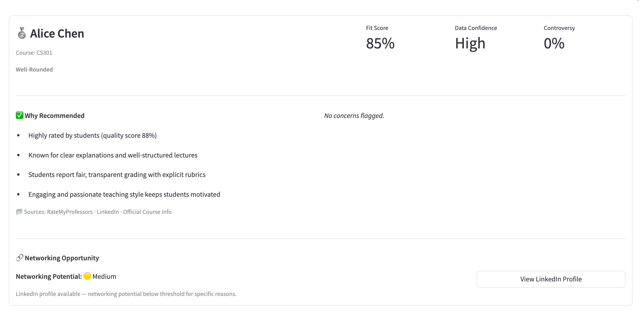Screen dimensions: 644x319
Task: Click the folder icon next to Sources
Action: pos(19,212)
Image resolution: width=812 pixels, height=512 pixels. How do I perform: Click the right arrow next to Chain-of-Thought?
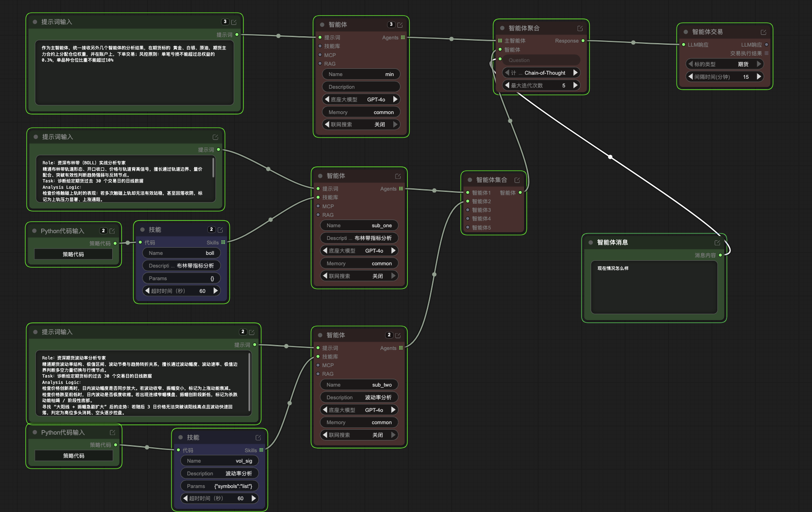(575, 73)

☆ ☆ ☆ ☆ ☆

• **Your assignment**: Beginning with the line containing "Image resolution: width=812" and ending with the last line of the material, output each line exactly; do not include pictures.

• **Task solution**:
Image resolution: width=812 pixels, height=512 pixels. How do I perform: Click the right arrow next to Chain-of-Thought?
(575, 73)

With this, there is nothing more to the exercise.